Grower Graham says although peach trees only live to be about 10 years old, requiring replanting in a decade, he should still be profitable. He plans to expand his orchard to 10 acres next spring.
Peaches are “a challenge because they’re real labor intensive,” says Graham. The biggest job is thinning the crop (removing most fruit) so there’s an 8- to 10-inch space between pieces of fruit. Graham and his family have done the thinning so far, but he may pay tree thinners next year “because all our kids are gone.” He estimates he would pay about $1,600 to have an acre thinned.
Oswalt explains that thinning allows remaining fruit to grow to a diameter of 2.25 inches, the minimum size preferred by consumers. Thinning is necessary, he says, because all peach blossoms can become fruit. Citrus, on the other hand, is self-thinning; 98 percent of citrus flowers fall off on their own before becoming fruit.
Early on in their growth, peach trees need to be pruned into “an open vase system,” Oswalt says. That means most limbs at the bottom are trimmed off so the tree is shaped somewhat like a flower vase.
Graham says peaches require more spraying of pesticides and nutritionals than is needed for citrus. He sprays about every seven days from bloom to harvest, or for about 90 days.
Like citrus growers, peach growers “mow the middles and use microsprinklers,” Oswalt adds.
Oswalt explains some major horticultural differences between peaches and citrus. “Citrus is an evergreen, and peaches are a deciduous fruit crop,” he says. “In a nutshell, peaches require a period of rest during the winter where they will shed their leaves and go dormant. During the winter, minimum inputs are needed other than some dormant insecticide applications.”
The major production problem for Florida peaches, says Oswalt, is getting “consistent chilling hours.”
Oswalt says Florida’s peach industry would like to develop “a strong, consistent market with supporting prices … We have a high-quality, small-sized product when compared to peaches grown in Georgia. People just don’t seem to like smaller peaches.”
There is a narrow marketing window for Florida peaches before Georgia peaches come to market in late spring. “If Georgia is in the market, then prices will typically be significantly discounted for the Florida product,” Oswalt says.
Multi-county citrus Extension agent Chris Oswalt has learned much about peach production so he can help growers who are interested in alternatives to citrus in the face of HLB. Here’s some basic information he provides:
Acres: There are approximately 3,000 acres of peaches in Florida, virtually all grown for fresh consumption. Most have been planted since HLB was discovered in the state in 2005. While most peach acres are in central or north Florida, at least one orchard is south of Arcadia.

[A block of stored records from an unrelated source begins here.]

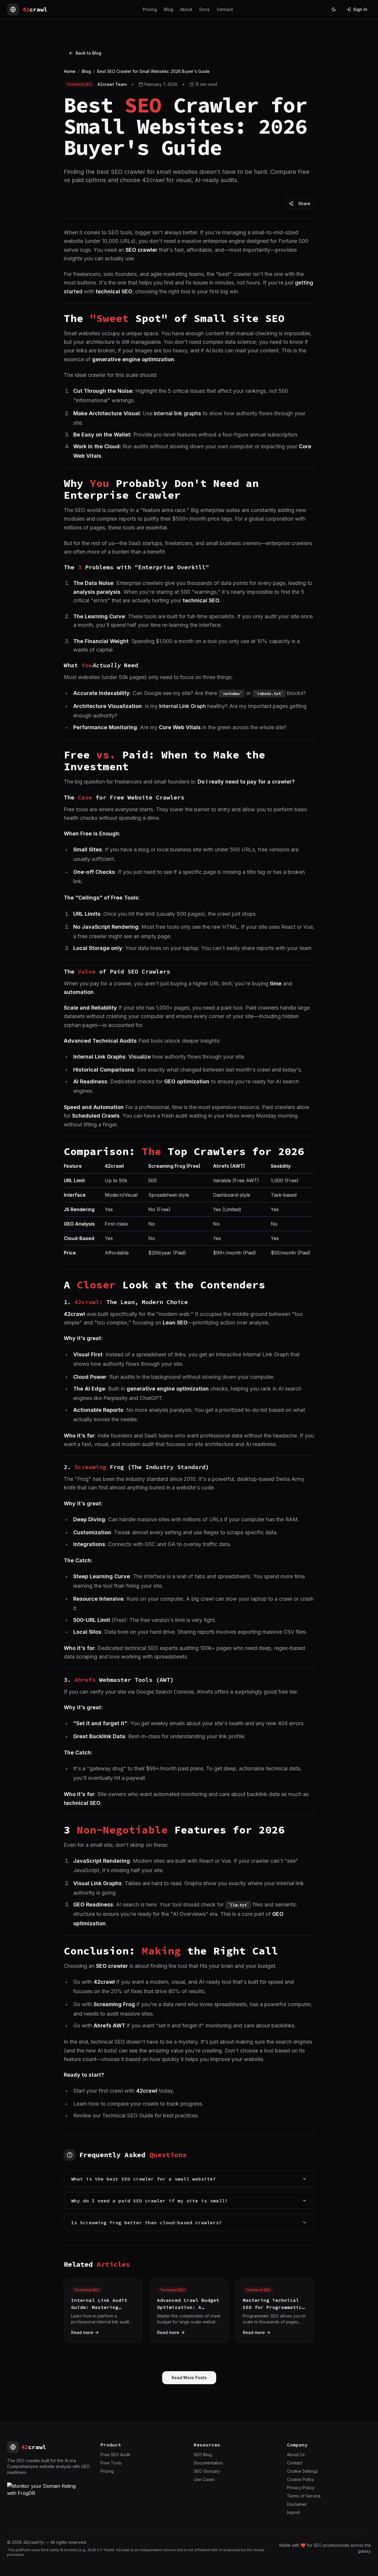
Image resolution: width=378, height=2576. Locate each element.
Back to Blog (88, 52)
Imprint (293, 2512)
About (186, 9)
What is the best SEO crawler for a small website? (143, 2179)
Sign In (360, 9)
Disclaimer (297, 2504)
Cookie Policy (300, 2479)
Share (304, 203)
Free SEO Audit (115, 2454)
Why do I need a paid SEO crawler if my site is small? (149, 2201)
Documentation (208, 2462)
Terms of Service (304, 2495)
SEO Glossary (207, 2471)
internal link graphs (177, 413)
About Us (296, 2454)
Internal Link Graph (182, 706)
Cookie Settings (302, 2471)
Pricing (150, 9)
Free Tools (111, 2462)
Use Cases (204, 2479)
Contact (225, 9)
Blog (168, 9)
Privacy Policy (301, 2487)
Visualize (139, 1057)
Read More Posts (189, 2377)
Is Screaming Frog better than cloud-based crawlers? (146, 2222)
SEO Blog (203, 2454)
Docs (204, 9)
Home (70, 71)
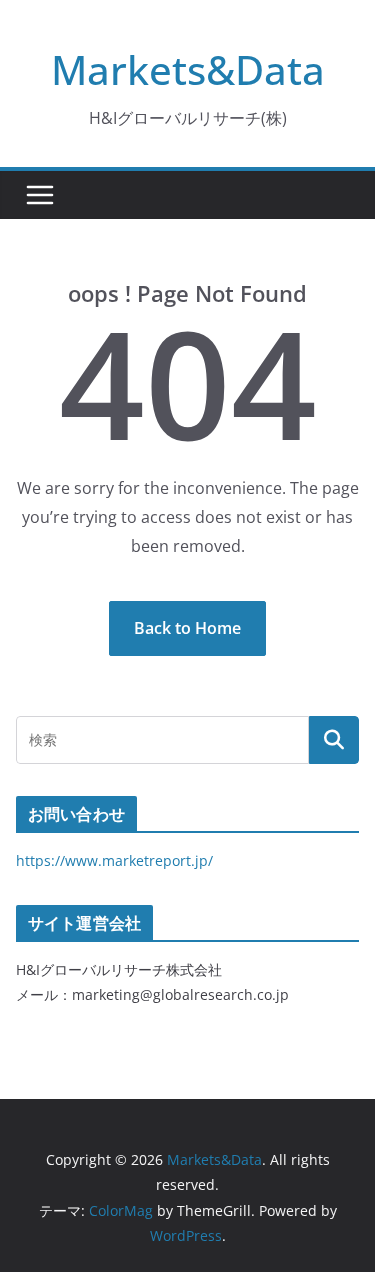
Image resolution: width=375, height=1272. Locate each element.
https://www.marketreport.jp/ (114, 860)
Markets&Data (188, 69)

Growers: Oswalt says “a fair number” of peach growers also grow citrus.
Tree density: Most growers plant from 150 to 175 peach trees per acre, similar to modern citrus plantings.
Varieties: “I would say UFSun, UFOne and UFBest (are the main varieties), although UFOne is better adapted to areas with more chilling hours, north of Interstate 4,” Oswalt says. The University of Florida developed these varieties.
Tree growth: “They (peach trees) grow like weeds,” Oswalt says.
Fruit and harvest: Fruit can be harvested in the tree’s second year. The crop matures about 90 days after bloom and is picked from about mid-March to mid-May. Because peaches are picked from the ground, growers top trees at a maximum height of 8 feet.
Hurricane Irma: “I haven’t noticed or heard of any significant (peach) damage to date,” Oswalt says. He adds that when Irma hit in September, peach trees were approaching shorter days and dormancy, “so a little leaf loss is not necessarily an issue.”